» **What you will do**: Print every line below that comes at or after the line containing "Pneu 285/45 (45, 1302)", exactly as written.

Records from a data collection
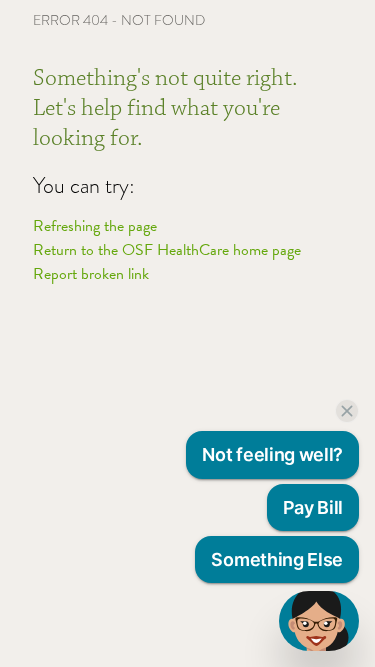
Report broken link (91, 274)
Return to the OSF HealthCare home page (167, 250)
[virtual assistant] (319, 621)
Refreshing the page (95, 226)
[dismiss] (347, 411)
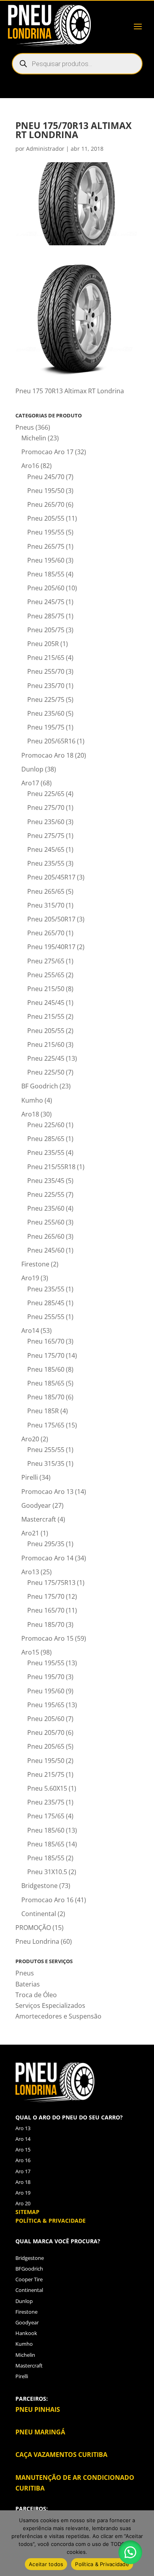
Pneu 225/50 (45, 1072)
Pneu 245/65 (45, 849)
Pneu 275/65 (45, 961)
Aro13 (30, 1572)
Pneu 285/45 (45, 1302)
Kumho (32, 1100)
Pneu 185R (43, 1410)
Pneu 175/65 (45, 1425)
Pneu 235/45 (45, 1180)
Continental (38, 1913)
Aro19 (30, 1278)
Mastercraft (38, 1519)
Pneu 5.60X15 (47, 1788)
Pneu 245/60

» **Answer space**:
Pneu 285/45 (45, 1302)
Kumho (32, 1100)
Pneu 185R (43, 1410)
Pneu 175/65 (45, 1425)
Pneu 235/45 (45, 1180)
Continental (38, 1913)
Aro19 (30, 1278)
Mastercraft (38, 1519)
Pneu 5.60X15 (47, 1788)
Pneu 245/60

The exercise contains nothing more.